- _Tasks to complete_:
• 1. Please reproduce the part of the Article 370 text starting with "After the abrogation of Article 370 and" and going on through "our security personnel.".
• 2. According to Amit Shah's statement in the Article 370 text, why did Prime Minister Narendra Modi take the initiative to abolish the article? Answer in one to three sentences.
• 3. Write the next part of the Article 370 text, continuing after its last sentence.

═════ Reading text

Two years since Article 370: A major success for the NDA?

 Two years after Indian parliament revoked the autonomous status of Jammu and Kashmir, Prime Minister Narender Modi’s government seems to have succeeded in bringing the region under its direct control.On 5 August 2019, a proposal to abolish Article 370 and 35A implemented in Kashmir was introduced by Home Minister Amit Shah in the Rajya Sabha. After which President Ram Nath Kovind also approved it after the resolution was passed in the Rajya Sabha. After getting approval from the President, Article 370 and 35A were abolished from Jammu and Kashmir. After this big decision of the central government, Jammu and Kashmir and Ladakh were separated and divided into two separate union territories.  


After the abrogation of Article 370 and 35A, Union Home Minister Amit Shah had said, 'Now our country can move forward on the path of peace and development.' He said that this step will further strengthen the policy of zero tolerance towards terrorism. Shah exuded confidence that abrogation of Article 370 of the Constitution, which gave special status to Jammu and Kashmir, would establish lasting peace in the state. Shah said, 'We are safe in an impenetrable shield after the abrogation of Article 370. The initiative to abolish this article has been taken by Prime Minister Narendra Modi with the aim of establishing peace in Jammu and Kashmir and enabling our security personnel.

══════════
═════ Extracted material

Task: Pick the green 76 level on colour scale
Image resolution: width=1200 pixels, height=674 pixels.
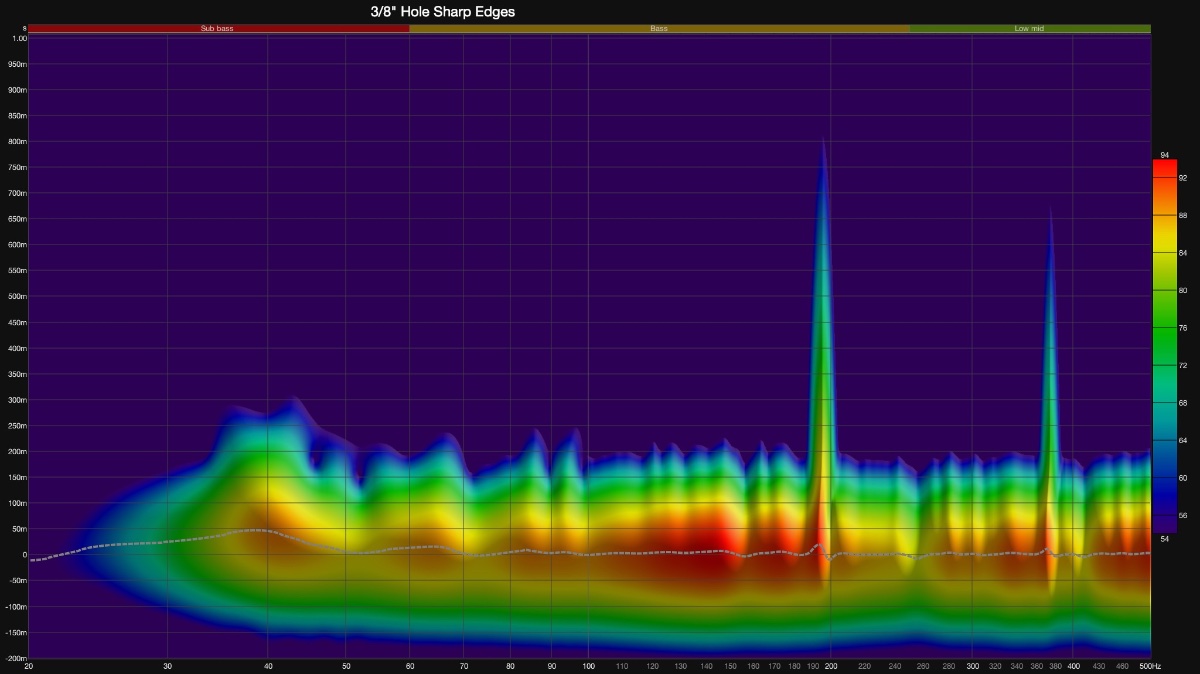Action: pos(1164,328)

══════════
═════ Extracted material

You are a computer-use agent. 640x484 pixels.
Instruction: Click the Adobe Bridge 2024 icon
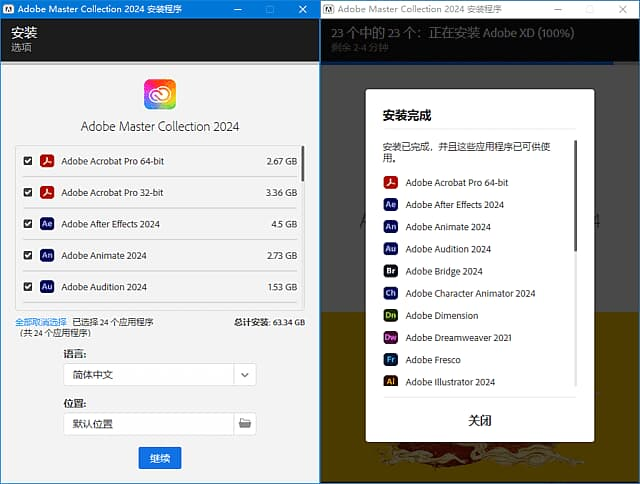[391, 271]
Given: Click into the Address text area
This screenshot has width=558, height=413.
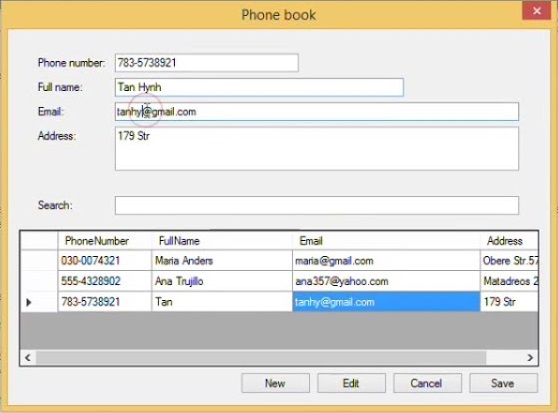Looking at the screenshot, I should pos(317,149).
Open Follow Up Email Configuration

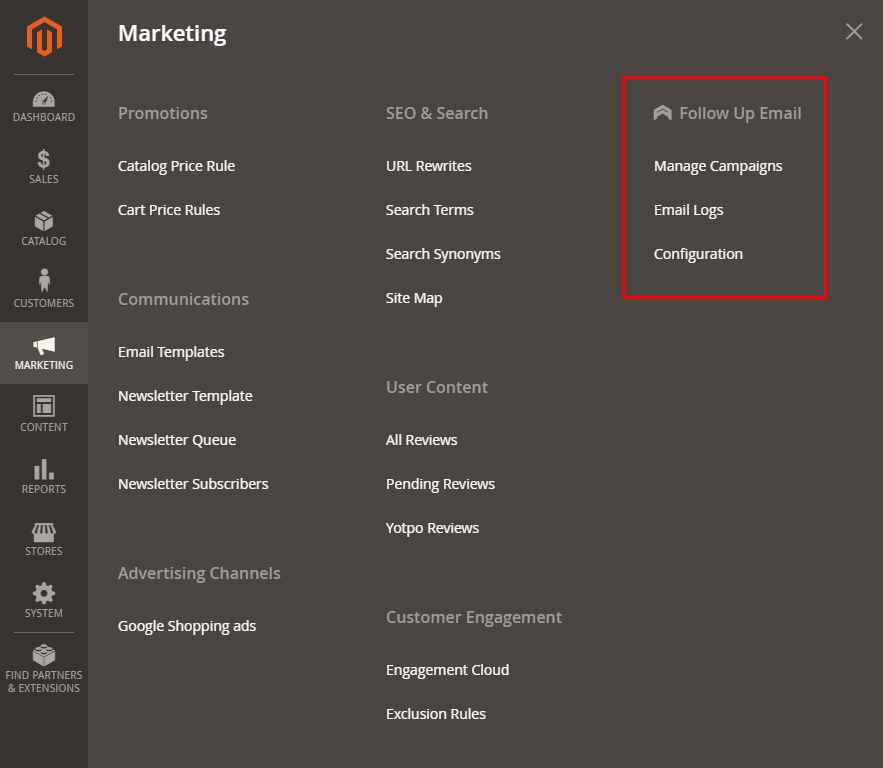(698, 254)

══════════

- _Answers to the exercises_:
• 1.
After the abrogation of Article 370 and 35A, Union Home Minister Amit Shah had said, 'Now our country can move forward on the path of peace and development.' He said that this step will further strengthen the policy of zero tolerance towards terrorism. Shah exuded confidence that abrogation of Article 370 of the Constitution, which gave special status to Jammu and Kashmir, would establish lasting peace in the state. Shah said, 'We are safe in an impenetrable shield after the abrogation of Article 370. The initiative to abolish this article has been taken by Prime Minister Narendra Modi with the aim of establishing peace in Jammu and Kashmir and enabling our security personnel.

• 2. Shah said Modi took the initiative to abolish Article 370 with the aim of establishing peace in Jammu and Kashmir. It was also meant to enable the security personnel there.

• 3.
After removal of Article 370, the central government has left no stone unturned to help the people of Jammu and Kashmir to improve their lot. The most important aspect is that instead of splurging money on populist schemes, the center is instead investing in infrastructure and capacity building, which will provide Kashmiris a continuous opportunity to improve their career prospects.

For example, the government has released nearly Rs 80,000 crore under the Prime Minister’s Development Package, of which a substantial amount has been utilized for setting up Indian Institute of Technology (IIT), All India Institute of Medical Sciences (AIIMS) and Indian Institute of Management (IIM). These facilities will go a long way in helping local youth to fulfil their aspirations.

The AIIMS at Samba and Avantipora that were stalled due to land and forest issues have now been cleared for completion. Five new medical colleges at Baramulla, Anantnag, Rajouri, Kathua and Doda have been approved. The government is also making efforts to fast-track stalled projects such as the Shahpur Kandi Dam project that has been in limbo for 40 years. 


Some of the other positive developments are:


  • The government has introduced an array of insurance schemes including the Atal Pension Yojana in the newly carved Union Territory of J&K and Ladakh.

  • Under the new domicile law, all those who have resided in J&K for 15 years or studied here for seven years and took their class 10 or 12 examination in an educational institution in J&K are now eligible for domicile.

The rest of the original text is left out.